** Entries supplied follows **

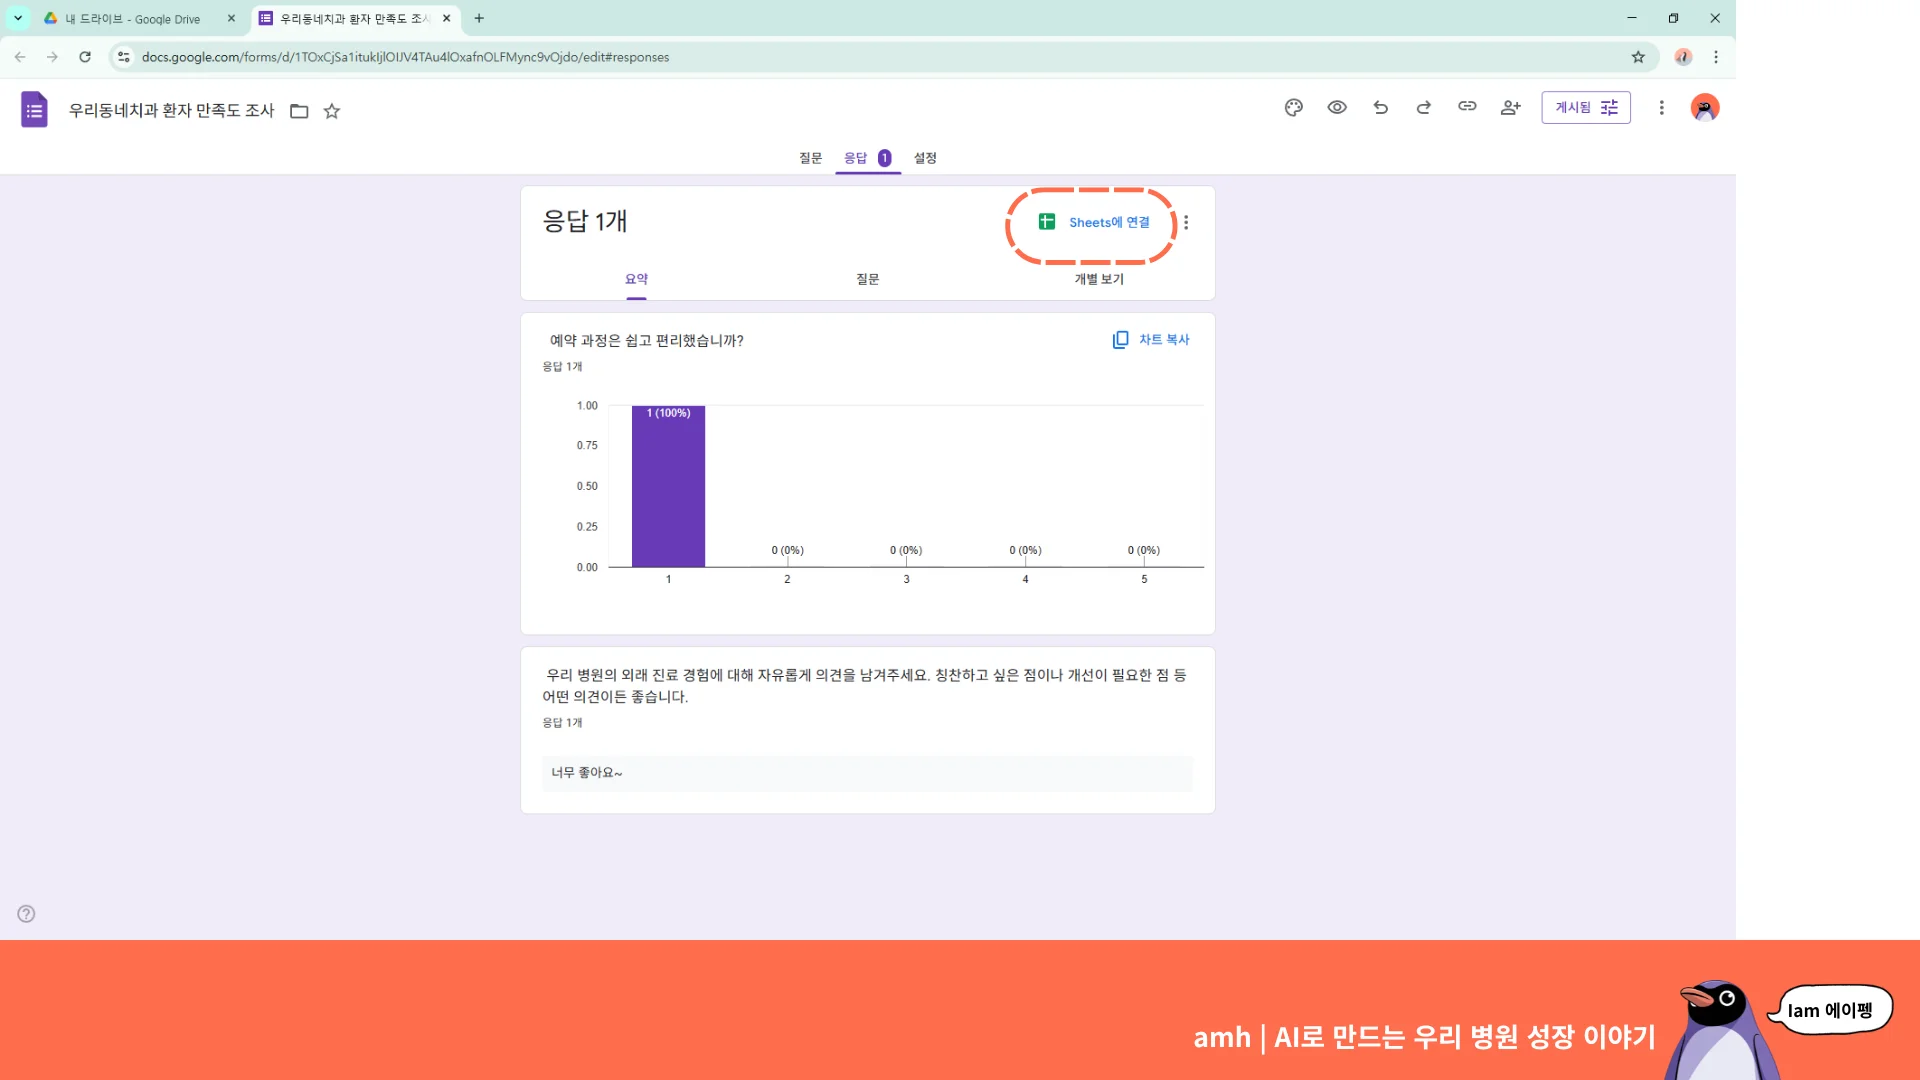Expand the responses three-dot options menu
This screenshot has height=1080, width=1920.
(1186, 223)
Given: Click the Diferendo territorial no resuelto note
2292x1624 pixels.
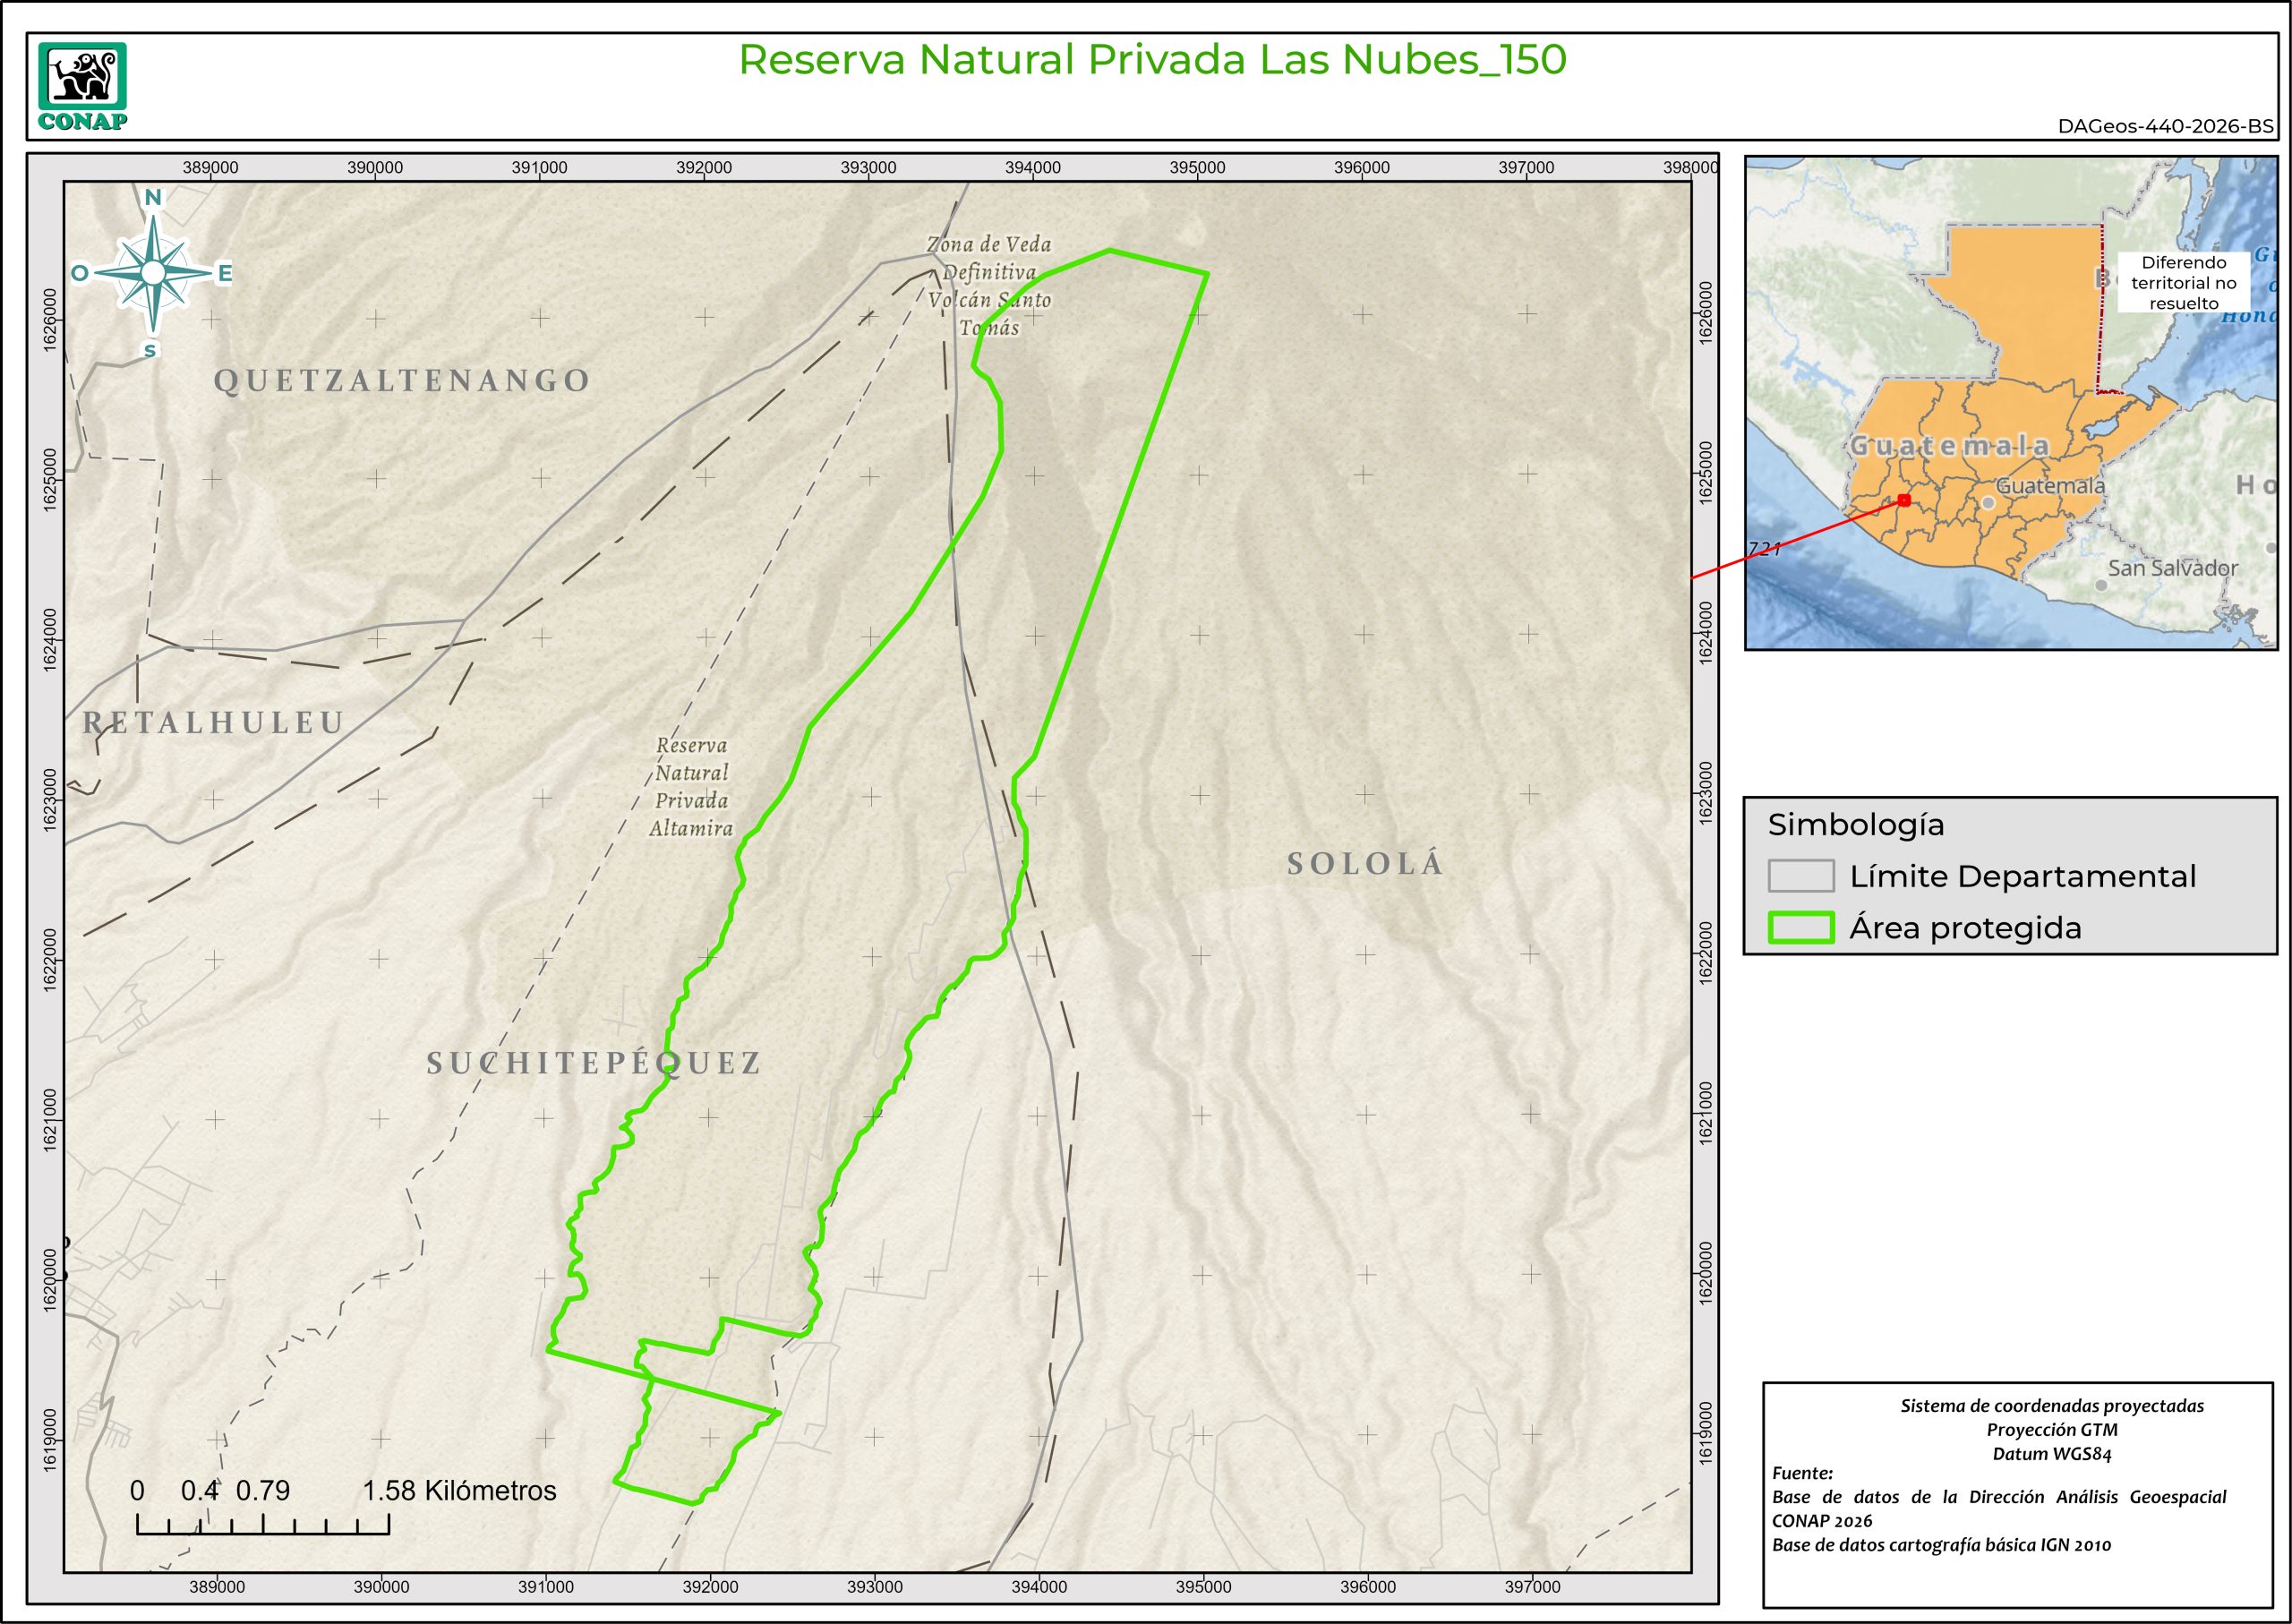Looking at the screenshot, I should click(2183, 283).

** End of Entries supplied **

--- Try it ---
Write out, please, the lines of the listing above from the one with "Given: Click the" through the very last, exactly as given and with no pictures.

--- The answer ---
Given: Click the Diferendo territorial no resuelto note
2292x1624 pixels.
Looking at the screenshot, I should click(2183, 283).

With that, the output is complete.